Manucodia comrii has a compact and large body approximately 43 cm long, with glossy purple, black and green plumage, red iris and crinkled yellowish-green upper breast and neck feathers. It has curled head feathering and twisted central tail feathers. Both sexes are similar with a slightly smaller female.

The curl-crested manucode is the largest species of manucode, and also the largest and heaviest species in its family in terms of body size, weighing up to 450 grams though its tail is shorter than the black sicklebill.

==Biology==
Although not the most vibrant in appearance, the curl-crest manucode is certainly a vocally evolved species. In most birds, the trachea extends straight from the mouth to the lungs, whereas in this species, it extends towards the lower chest area and coils back through the abdominal cavity and then reaches the lungs, which works like a wind instrument and gives the curl-crested manucode a characteristic mellow, fluting sound which is audible from a considerable distance. These vocalizations are common in courtship displays, where the males follow insistently the females among the vegetation spreading their wings and tail and raising their bodies in a strutting fashion. Manucode pairs also vocalize to defend their territories from invading pairs.

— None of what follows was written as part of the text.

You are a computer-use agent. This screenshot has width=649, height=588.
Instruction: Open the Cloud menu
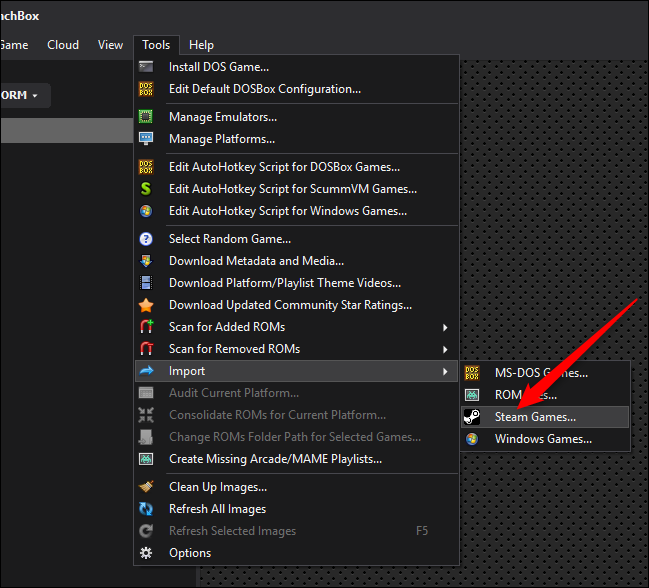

These birds have diurnal habits. The diet of Manucodia comrii consists mainly of ripe fruits, feeding mostly on figs, but also on insects and other small invertebrates. They usually live in pairs or in small groups in a single territory.

Breeding season last from June to November, nest-building has been recorded in mid-November and egg-laying occurs in March and in June–October. Manucodia comrii is a strictly monogamous bird. The couple collaborates in building of a cup-shaped nest on a bifurcation of a branch. Once 1-2 eggs are laid, both sexes hatch the eggs and raise their chicks.